A bold new system for the recording of pledges on chattels, as well as on rights and other movable assets, was also introduced recently. The civil code now requires a pledge holder to notify a Russian public notary of its security interest. The notary then enters the information into a database run by the Russian Notary Chamber, which is open to the public.
This change will significantly strengthen the protection of Japanese exporters of bulldozers, cranes and similar construction equipment, which tend to self-finance such exports by granting importers deferred payment terms. Japanese exporters' claims for such deferred payments may now be secured by pledges over the exported equipment that will be recorded in a public database and will be enforceable against third-party purchasers.

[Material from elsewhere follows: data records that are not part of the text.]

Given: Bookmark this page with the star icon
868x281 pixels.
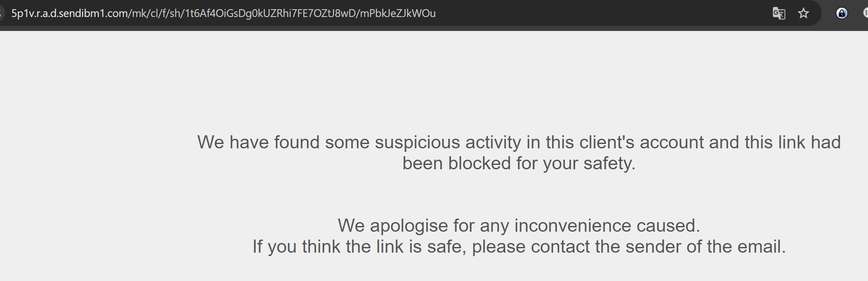Looking at the screenshot, I should click(x=804, y=14).
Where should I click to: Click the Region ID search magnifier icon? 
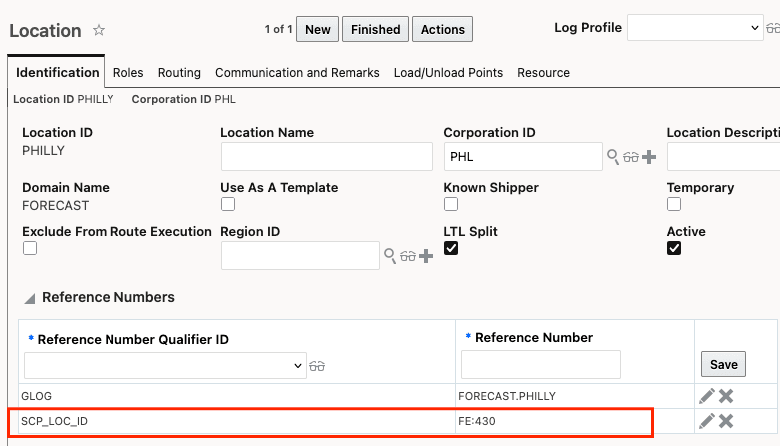tap(390, 256)
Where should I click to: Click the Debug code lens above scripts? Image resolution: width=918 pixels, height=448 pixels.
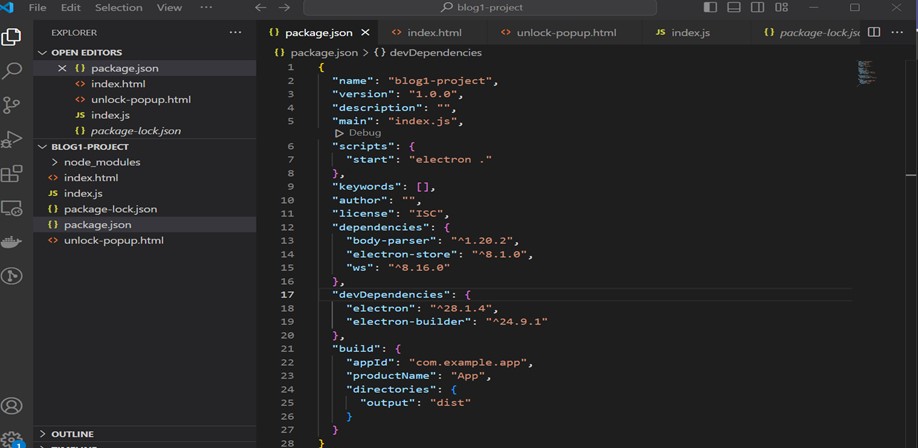[363, 133]
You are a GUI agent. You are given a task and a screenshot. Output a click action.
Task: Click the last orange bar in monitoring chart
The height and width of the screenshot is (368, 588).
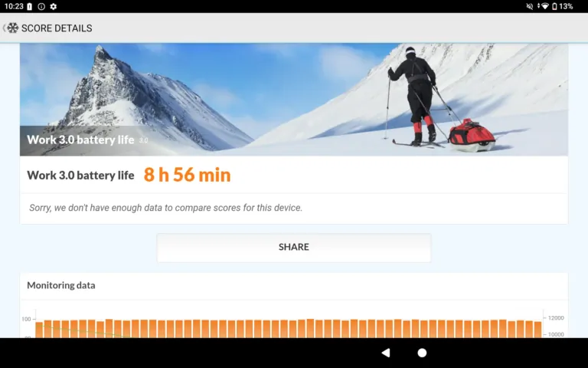tap(537, 330)
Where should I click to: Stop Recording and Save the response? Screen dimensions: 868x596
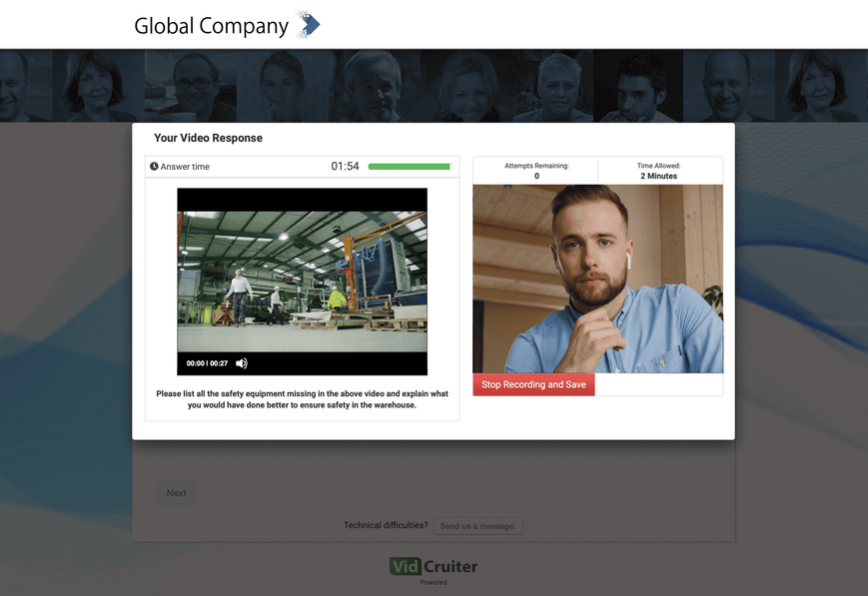coord(533,384)
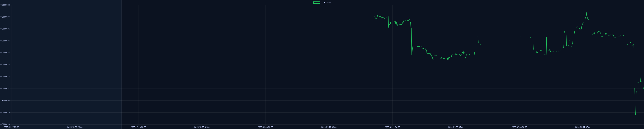Select the 0.000003 price axis label
Screen dimensions: 644x129
(x=6, y=100)
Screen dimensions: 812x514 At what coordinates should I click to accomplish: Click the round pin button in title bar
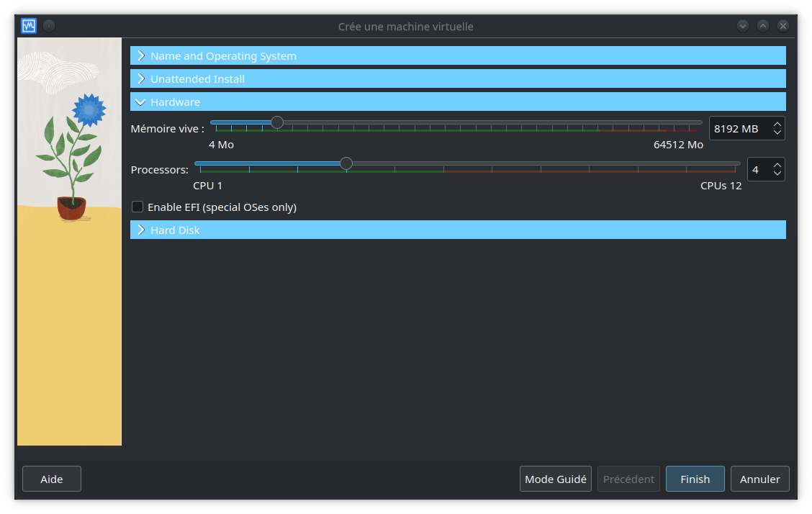pos(49,26)
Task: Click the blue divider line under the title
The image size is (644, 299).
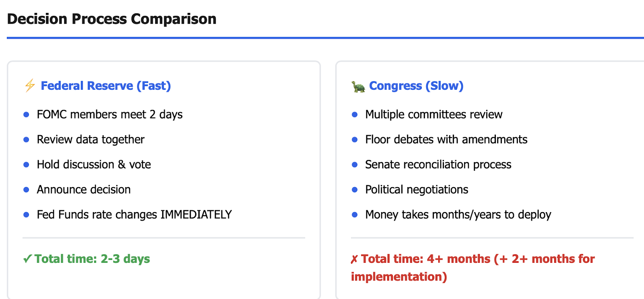Action: 325,38
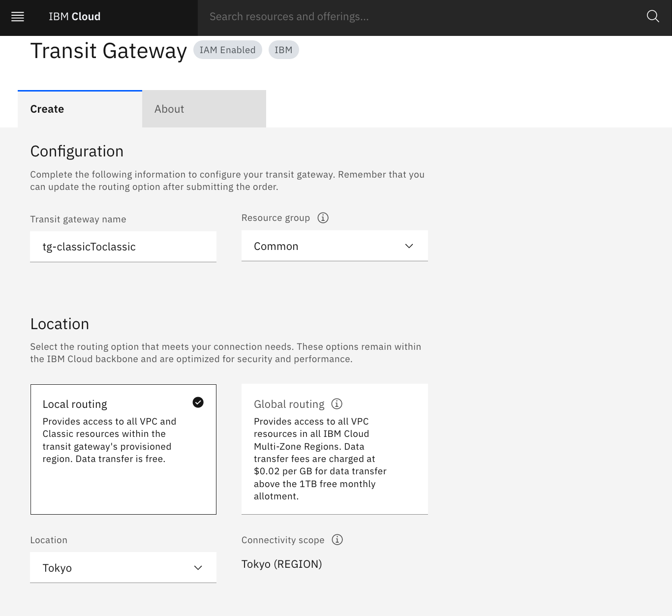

The recent amendments to the civil code also resolved the issue of setting binding pledges over bank accounts. Lawyers have for years been trying various techniques to pledge funds in accounts held by borrowers, but legal provisions did not allow reliable pledges of bank accounts.
A new section introduced to that end in the civil code introduces a legal mechanism allowing valid pledges of bank accounts which the pledger cannot dismantle later. The new ability to pledge the bank accounts of Russian importers of Japanese goods will boost protection for Japanese exporters, who can now establish escrow-type payment arrangements. This will help Japanese companies to capture proceeds reaped by Russian importers from the domestic resale of imported goods acquired under deferred payment arrangements.
Russia now boasts a set of corporate and security interest laws that are far more attractive and reassuring for international investors than the framework that preceded them. With the geopolitical and economic context particularly favorable to warmer Russia-Japan relations, the future looks bright for investment in Russia's Far East from the Land of the Rising Sun.
Andrey Goltsblat is managing partner at Goltsblat BLP, the Russian practice of the law firm Berwin Leighton Paisner. Sergey Milanov is head of the Asia practice, and a partner at Goltsblat BLP.